Le gardien qui m'apportait habituellement mes repas était en retard pour le petit déjeuner. Cela arrivait régulièrement, et je ne m'en étonnai pas. Mais cette fois, il arriva avec quelqu'un. C'était une jeune fille blonde à l'air maussade, âgée d'un ou deux ans de plus que moi. Le gardien m'apprît qu'elle partagerait ma cellule, ce qui eut pour résultat de me surprendre, étant donné que j'avais jusque-là toujours été seule dans mes prisons.
Une fois qu'il eut refermé la porte, me laissant seule avec la nouvelle arrivante ainsi que nos repas, je m'essayai à lui adresser la parole :
«Salut ! J'aimerais bien pouvoir me présenter, malheureusement j'ai peur que ce ne soit difficile étant donné que je n'ai pas de nom, à ma connaissance. En tout cas, ça fait six ans que je moisis seule ici, alors ça me fait plaisir d'avoir de la compagnie...»
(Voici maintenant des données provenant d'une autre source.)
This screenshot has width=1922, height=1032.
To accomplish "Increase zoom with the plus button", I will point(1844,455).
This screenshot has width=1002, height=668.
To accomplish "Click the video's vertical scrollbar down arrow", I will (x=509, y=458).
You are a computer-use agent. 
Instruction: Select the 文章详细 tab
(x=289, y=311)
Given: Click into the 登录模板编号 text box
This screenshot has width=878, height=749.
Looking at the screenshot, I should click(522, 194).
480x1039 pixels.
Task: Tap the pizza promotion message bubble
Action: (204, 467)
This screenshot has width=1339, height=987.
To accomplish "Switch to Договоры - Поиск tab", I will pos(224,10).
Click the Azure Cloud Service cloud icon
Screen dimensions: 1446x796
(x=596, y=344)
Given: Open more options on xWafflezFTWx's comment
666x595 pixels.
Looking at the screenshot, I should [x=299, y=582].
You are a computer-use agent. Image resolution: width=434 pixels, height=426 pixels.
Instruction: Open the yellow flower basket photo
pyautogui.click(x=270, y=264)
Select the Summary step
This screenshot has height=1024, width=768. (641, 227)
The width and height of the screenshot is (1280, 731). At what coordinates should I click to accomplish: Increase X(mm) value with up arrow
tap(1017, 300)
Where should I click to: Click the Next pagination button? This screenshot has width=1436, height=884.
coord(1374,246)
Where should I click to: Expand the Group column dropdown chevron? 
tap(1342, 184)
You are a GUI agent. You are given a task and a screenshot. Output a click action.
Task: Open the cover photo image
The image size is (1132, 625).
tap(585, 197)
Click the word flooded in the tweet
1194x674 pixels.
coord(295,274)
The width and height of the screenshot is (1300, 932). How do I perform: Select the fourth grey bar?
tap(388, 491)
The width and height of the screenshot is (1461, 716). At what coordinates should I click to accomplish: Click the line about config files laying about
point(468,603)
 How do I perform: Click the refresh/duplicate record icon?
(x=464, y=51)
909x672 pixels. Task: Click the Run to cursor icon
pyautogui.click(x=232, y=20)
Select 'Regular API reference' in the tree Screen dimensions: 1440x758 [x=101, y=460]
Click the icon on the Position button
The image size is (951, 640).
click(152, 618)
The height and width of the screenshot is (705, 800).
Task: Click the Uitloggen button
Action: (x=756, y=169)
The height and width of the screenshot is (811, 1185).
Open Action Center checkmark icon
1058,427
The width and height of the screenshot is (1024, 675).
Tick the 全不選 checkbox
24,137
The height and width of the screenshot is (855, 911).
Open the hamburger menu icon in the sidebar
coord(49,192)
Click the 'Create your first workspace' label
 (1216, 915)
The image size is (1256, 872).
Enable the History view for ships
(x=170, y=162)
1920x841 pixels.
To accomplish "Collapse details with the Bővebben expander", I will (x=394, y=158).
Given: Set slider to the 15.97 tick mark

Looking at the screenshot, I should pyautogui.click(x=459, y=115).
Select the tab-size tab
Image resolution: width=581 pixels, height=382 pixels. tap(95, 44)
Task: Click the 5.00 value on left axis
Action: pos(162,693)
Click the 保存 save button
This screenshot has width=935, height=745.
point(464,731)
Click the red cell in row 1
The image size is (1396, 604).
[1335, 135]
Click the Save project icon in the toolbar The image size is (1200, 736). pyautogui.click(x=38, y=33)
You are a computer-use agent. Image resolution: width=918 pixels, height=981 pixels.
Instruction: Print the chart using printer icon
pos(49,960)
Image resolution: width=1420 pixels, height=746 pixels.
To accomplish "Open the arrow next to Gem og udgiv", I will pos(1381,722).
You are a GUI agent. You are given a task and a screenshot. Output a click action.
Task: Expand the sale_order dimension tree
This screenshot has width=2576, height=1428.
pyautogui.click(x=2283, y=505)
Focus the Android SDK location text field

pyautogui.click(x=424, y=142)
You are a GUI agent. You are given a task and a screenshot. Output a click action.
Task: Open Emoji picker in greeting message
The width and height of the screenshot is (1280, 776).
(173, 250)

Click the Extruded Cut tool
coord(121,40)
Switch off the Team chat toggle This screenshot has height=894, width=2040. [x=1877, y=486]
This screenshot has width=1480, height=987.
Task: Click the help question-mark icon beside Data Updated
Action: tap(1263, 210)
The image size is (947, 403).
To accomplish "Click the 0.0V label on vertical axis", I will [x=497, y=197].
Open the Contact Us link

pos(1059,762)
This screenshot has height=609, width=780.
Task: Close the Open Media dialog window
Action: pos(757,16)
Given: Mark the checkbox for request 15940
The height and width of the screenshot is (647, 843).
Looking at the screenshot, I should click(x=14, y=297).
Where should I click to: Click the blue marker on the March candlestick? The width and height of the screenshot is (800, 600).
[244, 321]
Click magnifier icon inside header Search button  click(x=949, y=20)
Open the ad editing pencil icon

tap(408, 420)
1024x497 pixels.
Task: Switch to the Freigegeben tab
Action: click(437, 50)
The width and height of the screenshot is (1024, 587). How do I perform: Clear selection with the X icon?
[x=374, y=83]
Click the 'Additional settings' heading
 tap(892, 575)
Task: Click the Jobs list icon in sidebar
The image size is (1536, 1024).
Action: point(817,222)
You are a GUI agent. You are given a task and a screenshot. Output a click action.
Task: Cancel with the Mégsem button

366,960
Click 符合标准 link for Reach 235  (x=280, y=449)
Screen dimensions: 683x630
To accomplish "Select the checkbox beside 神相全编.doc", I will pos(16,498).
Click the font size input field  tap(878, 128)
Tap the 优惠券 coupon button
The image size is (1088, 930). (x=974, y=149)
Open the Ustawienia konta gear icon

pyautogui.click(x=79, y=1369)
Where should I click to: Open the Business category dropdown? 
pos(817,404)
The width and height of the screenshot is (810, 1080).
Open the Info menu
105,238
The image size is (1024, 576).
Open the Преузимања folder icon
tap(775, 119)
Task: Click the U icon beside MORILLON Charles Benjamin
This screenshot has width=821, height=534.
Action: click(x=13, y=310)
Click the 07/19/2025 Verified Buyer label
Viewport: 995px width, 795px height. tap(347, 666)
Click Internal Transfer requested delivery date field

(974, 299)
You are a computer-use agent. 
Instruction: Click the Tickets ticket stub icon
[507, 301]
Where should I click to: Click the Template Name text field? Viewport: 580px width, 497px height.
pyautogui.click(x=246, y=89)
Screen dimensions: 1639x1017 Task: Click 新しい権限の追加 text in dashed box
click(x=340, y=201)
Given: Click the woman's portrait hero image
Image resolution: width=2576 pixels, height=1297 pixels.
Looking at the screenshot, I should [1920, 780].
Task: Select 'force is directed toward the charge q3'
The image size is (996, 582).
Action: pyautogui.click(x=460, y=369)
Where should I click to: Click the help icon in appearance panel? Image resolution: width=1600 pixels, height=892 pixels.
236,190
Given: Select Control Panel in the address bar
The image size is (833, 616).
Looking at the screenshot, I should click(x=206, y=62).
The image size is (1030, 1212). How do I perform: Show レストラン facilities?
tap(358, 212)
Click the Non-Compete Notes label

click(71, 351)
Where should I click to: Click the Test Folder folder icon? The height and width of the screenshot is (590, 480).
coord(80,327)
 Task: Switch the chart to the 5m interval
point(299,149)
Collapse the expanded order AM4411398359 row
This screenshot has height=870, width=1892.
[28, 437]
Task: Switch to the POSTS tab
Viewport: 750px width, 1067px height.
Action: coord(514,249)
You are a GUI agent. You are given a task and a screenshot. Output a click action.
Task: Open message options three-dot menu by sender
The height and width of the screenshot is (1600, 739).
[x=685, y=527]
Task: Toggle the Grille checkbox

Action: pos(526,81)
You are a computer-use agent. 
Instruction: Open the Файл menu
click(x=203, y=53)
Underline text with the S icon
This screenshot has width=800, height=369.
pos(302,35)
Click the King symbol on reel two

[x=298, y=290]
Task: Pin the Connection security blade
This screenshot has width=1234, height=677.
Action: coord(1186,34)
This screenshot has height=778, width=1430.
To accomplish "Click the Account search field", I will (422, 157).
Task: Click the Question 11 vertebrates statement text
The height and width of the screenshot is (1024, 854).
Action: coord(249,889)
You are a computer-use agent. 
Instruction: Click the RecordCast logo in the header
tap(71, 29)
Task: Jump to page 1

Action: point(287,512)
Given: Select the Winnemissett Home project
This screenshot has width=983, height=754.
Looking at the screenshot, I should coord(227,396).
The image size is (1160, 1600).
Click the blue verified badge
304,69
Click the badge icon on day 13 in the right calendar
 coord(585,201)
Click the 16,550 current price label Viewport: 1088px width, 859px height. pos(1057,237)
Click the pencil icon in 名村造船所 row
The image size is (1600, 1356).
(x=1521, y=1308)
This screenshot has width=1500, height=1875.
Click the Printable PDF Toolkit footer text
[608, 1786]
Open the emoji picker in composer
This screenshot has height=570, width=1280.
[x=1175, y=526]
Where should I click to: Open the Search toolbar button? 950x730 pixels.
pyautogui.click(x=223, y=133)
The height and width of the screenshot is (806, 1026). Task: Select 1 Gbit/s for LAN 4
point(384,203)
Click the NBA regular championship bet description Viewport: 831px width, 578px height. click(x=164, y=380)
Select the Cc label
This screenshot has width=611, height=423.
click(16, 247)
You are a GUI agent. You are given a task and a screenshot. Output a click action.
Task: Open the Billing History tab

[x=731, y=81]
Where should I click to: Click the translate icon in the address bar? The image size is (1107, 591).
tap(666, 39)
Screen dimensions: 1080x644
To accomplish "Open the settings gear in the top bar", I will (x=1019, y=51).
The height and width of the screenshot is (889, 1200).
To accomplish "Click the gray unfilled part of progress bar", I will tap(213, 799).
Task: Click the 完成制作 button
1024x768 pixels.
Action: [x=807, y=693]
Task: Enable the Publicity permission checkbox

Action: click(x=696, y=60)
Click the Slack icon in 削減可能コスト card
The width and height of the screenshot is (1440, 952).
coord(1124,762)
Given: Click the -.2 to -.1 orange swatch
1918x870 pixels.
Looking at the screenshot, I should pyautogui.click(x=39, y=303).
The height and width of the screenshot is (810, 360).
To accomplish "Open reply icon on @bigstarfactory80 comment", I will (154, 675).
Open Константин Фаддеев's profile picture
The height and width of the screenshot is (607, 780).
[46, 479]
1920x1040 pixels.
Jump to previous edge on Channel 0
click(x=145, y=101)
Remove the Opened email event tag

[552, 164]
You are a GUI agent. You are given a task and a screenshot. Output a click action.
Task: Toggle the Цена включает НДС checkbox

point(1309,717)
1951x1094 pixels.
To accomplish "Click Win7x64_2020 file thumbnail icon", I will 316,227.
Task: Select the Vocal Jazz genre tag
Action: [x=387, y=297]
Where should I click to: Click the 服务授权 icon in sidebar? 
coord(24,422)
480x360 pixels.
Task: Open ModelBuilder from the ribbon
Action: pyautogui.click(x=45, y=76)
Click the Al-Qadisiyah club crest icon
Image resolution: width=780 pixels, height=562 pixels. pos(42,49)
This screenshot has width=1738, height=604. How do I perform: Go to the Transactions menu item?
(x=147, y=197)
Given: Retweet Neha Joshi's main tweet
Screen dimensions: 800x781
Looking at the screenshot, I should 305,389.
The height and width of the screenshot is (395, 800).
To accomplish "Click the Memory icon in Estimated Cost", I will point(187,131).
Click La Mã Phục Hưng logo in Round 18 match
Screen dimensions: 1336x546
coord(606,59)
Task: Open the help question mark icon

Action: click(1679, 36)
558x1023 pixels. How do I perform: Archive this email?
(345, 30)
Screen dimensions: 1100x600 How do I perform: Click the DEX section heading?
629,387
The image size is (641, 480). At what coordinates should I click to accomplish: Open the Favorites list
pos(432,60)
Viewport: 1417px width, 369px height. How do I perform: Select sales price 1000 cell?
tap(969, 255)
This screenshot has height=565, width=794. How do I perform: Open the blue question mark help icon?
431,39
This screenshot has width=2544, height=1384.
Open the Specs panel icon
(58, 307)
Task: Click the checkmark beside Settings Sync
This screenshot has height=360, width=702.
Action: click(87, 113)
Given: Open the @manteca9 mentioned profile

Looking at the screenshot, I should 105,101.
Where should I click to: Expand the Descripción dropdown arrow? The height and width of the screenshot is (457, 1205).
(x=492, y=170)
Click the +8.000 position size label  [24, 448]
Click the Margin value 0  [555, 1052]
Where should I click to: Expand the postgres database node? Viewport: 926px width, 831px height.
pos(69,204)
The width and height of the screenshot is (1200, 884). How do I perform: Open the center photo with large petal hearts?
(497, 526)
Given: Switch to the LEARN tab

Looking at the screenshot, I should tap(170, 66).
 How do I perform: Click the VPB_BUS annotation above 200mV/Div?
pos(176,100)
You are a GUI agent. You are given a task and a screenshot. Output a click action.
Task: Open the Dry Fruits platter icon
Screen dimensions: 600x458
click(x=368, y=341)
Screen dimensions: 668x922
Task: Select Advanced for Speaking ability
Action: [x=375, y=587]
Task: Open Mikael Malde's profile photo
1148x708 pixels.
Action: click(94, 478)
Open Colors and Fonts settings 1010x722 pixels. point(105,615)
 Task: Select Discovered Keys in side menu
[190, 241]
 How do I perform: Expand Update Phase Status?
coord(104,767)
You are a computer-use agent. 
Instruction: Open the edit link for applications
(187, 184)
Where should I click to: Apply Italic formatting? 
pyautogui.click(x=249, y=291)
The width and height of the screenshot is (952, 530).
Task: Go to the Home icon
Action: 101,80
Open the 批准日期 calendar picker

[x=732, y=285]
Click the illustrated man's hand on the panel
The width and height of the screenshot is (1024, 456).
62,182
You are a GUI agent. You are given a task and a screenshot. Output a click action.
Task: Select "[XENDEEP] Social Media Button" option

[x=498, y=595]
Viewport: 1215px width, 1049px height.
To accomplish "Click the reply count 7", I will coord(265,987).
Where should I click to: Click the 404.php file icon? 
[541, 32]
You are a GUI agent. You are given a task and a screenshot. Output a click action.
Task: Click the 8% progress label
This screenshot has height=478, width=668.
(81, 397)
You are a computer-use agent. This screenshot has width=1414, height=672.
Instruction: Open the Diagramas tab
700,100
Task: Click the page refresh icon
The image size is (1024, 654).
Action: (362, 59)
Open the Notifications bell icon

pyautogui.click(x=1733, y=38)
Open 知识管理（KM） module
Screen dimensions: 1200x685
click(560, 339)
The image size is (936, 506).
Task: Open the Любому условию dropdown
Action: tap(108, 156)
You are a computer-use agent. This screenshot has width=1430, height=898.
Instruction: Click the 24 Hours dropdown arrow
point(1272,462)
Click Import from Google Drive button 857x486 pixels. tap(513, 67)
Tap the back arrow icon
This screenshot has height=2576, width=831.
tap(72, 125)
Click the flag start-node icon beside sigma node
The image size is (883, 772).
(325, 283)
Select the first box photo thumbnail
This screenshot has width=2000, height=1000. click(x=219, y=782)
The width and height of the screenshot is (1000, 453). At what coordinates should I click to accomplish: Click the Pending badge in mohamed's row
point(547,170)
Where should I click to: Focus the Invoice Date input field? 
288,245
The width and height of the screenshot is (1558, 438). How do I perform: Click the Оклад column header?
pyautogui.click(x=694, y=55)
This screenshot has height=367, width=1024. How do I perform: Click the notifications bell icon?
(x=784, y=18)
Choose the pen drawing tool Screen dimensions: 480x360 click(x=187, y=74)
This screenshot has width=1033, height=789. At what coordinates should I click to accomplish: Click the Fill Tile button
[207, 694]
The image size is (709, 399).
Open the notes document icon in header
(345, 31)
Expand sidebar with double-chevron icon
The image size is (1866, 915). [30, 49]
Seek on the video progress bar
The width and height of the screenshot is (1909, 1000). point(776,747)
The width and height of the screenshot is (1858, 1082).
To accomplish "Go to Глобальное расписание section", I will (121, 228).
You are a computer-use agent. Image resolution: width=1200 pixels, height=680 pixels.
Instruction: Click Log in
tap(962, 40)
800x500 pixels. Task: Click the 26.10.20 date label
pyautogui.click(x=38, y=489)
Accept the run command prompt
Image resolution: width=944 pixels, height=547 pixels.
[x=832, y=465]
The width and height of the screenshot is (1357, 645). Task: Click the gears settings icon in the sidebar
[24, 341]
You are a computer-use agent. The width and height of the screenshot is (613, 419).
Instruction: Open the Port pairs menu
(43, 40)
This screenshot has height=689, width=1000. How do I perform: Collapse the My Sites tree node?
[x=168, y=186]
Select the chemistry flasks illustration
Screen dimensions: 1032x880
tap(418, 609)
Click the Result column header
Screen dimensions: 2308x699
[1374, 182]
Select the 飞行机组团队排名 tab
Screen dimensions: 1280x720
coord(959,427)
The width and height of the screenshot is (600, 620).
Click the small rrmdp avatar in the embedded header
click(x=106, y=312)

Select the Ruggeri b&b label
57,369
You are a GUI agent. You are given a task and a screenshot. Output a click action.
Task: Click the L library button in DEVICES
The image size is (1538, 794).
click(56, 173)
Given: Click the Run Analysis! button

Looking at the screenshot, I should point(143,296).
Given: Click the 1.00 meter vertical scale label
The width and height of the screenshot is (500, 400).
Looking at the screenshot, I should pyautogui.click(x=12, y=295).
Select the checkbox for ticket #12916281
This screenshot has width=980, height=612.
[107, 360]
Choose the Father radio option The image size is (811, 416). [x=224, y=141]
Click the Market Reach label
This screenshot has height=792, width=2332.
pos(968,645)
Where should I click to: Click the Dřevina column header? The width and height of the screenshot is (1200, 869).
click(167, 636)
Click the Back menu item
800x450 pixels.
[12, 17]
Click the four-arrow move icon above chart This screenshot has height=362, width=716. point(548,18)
Elle ne répondit pas. Mais elle me semblait si triste que je ne pus m'empêcher d'ajouter :
«Désolée... Tu viens sûrement d'arriver, non? Tu dois être bouleversée. Moi aussi, ils m'ont fait énormément de mal. Je te laisse tranquille, mais dis-moi si tu as besoin de quelque chose.»
Ma camarade leva les yeux vers moi, comme si elle venait de me remarquer. Elle me fixa un instant, avec une expression indéchiffrable, puis baissa à nouveau la tête. Elle était magnifique, mais la marque de la souffrance s'était imprimée sur son pâle visage. Celui-ci était encadré par une énorme masse de cheveux blond cendré, négligés, certes, mais dont la beauté restait indéniable. L'ensemble posé sur un charmant corps d'une finesse presque inquiétante, dont les os devaient être aussi épais que des arêtes de poisson. L'élégance meurtrie de ma nouvelle camarade lui donnait un charme mystérieux.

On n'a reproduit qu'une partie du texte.